• What is being asked
Select all lines in the records that include "agent".

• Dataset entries
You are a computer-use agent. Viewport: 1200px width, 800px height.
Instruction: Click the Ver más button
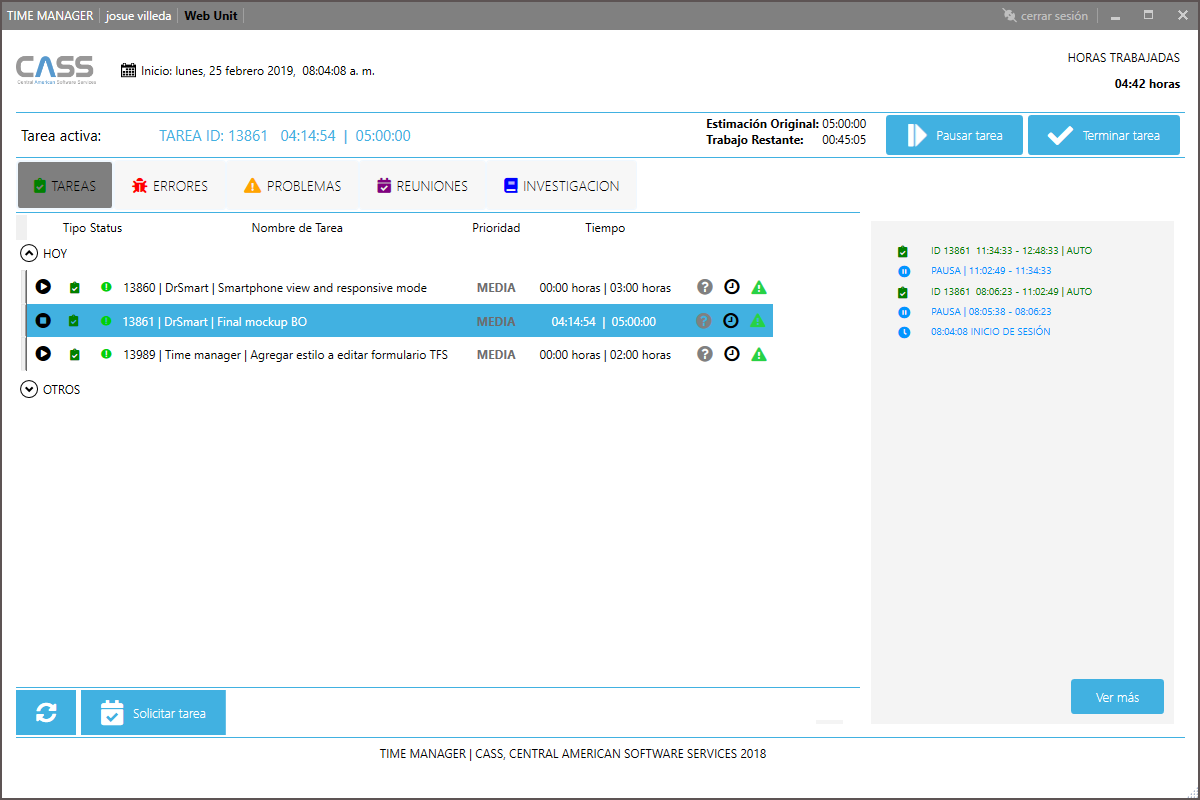click(x=1117, y=697)
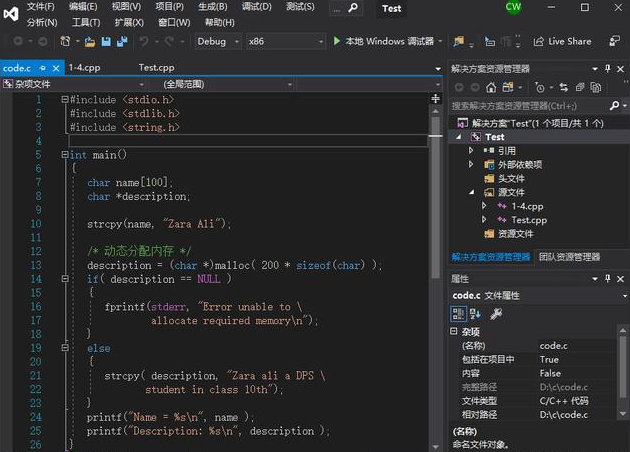Switch to the Test.cpp editor tab

pos(156,68)
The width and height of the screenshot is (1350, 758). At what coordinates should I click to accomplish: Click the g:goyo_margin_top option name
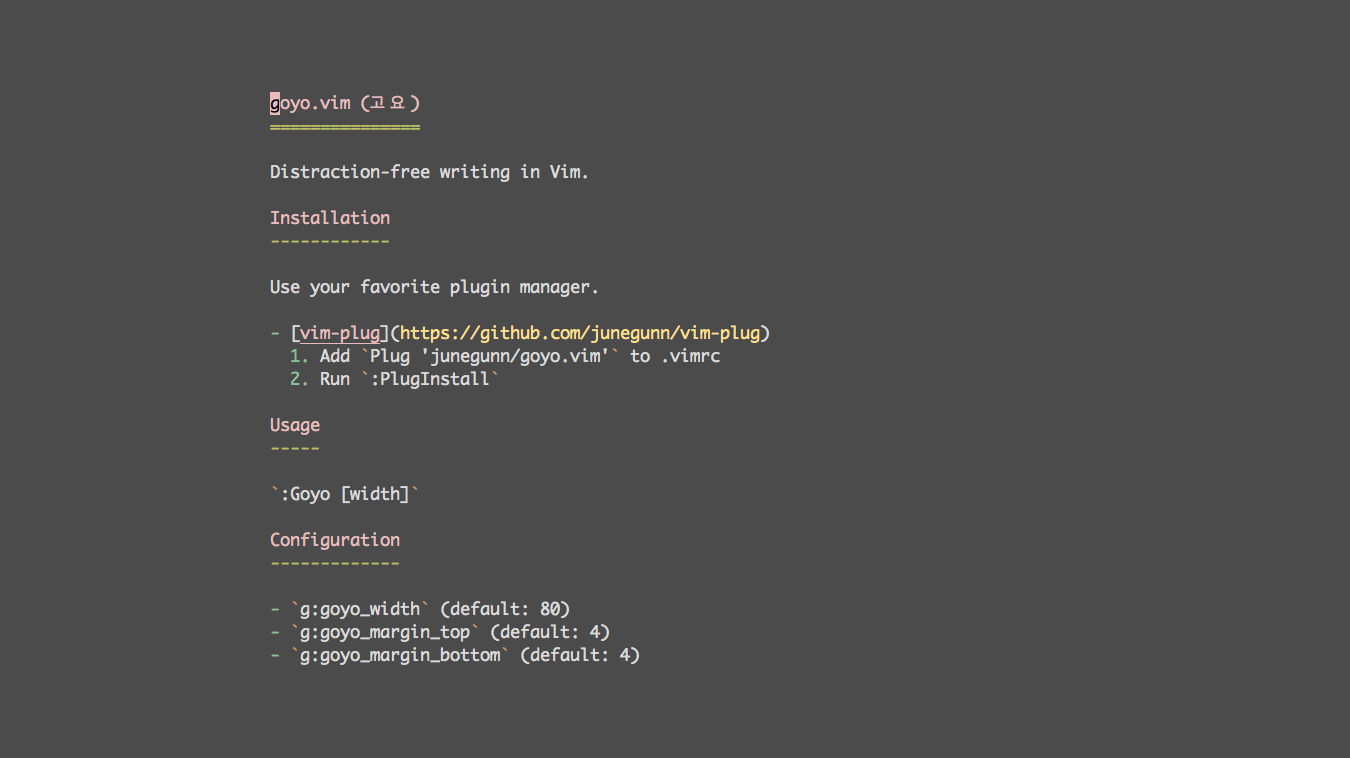tap(385, 632)
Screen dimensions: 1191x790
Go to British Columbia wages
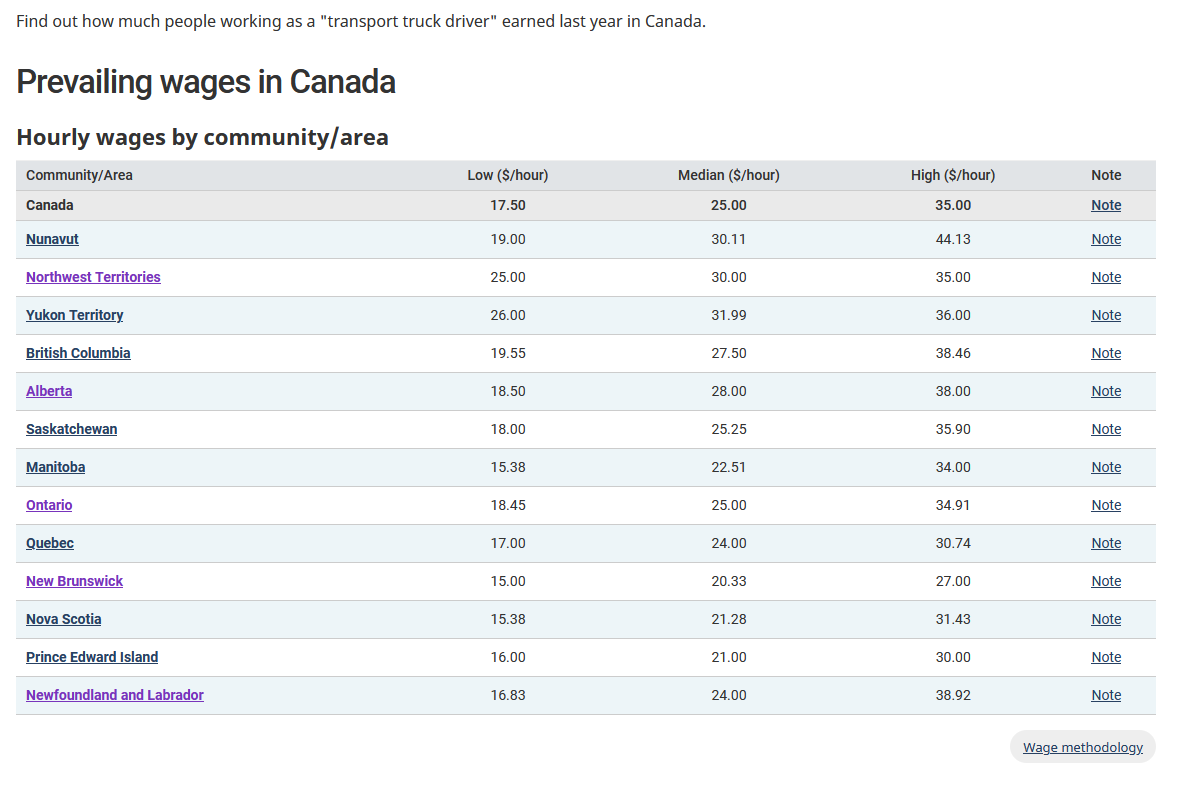coord(78,353)
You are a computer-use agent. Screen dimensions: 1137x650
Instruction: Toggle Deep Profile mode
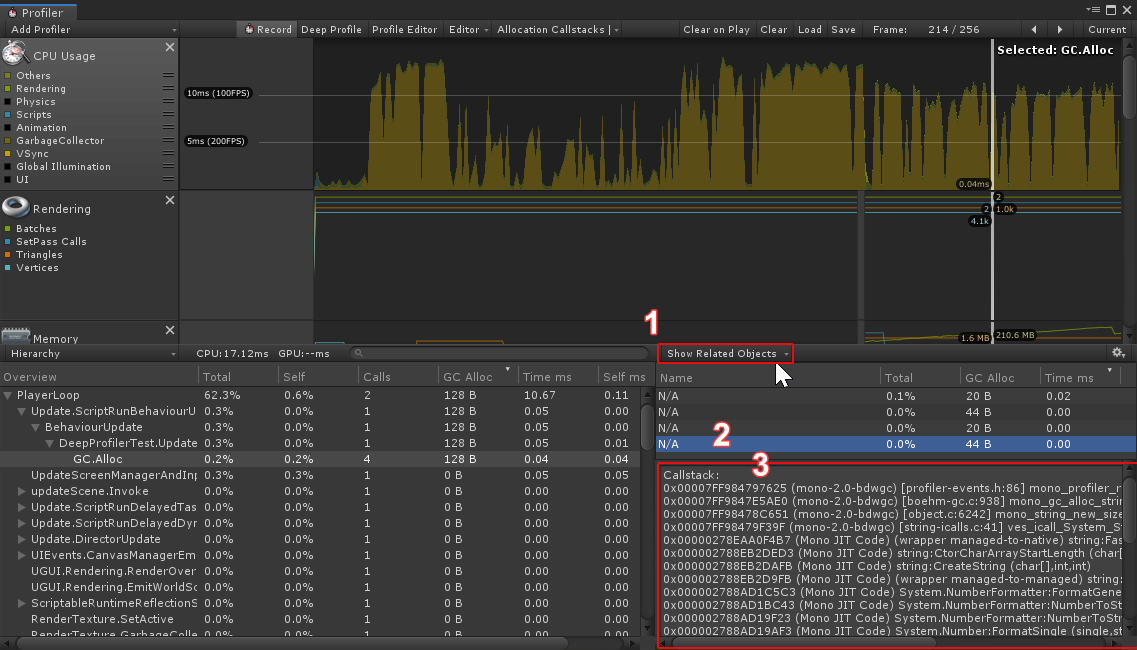point(331,29)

• Your solution
You are a computer-use agent. Viewport: 1200px width, 800px height.
You are a computer-use agent. Screen dimensions: 1137x650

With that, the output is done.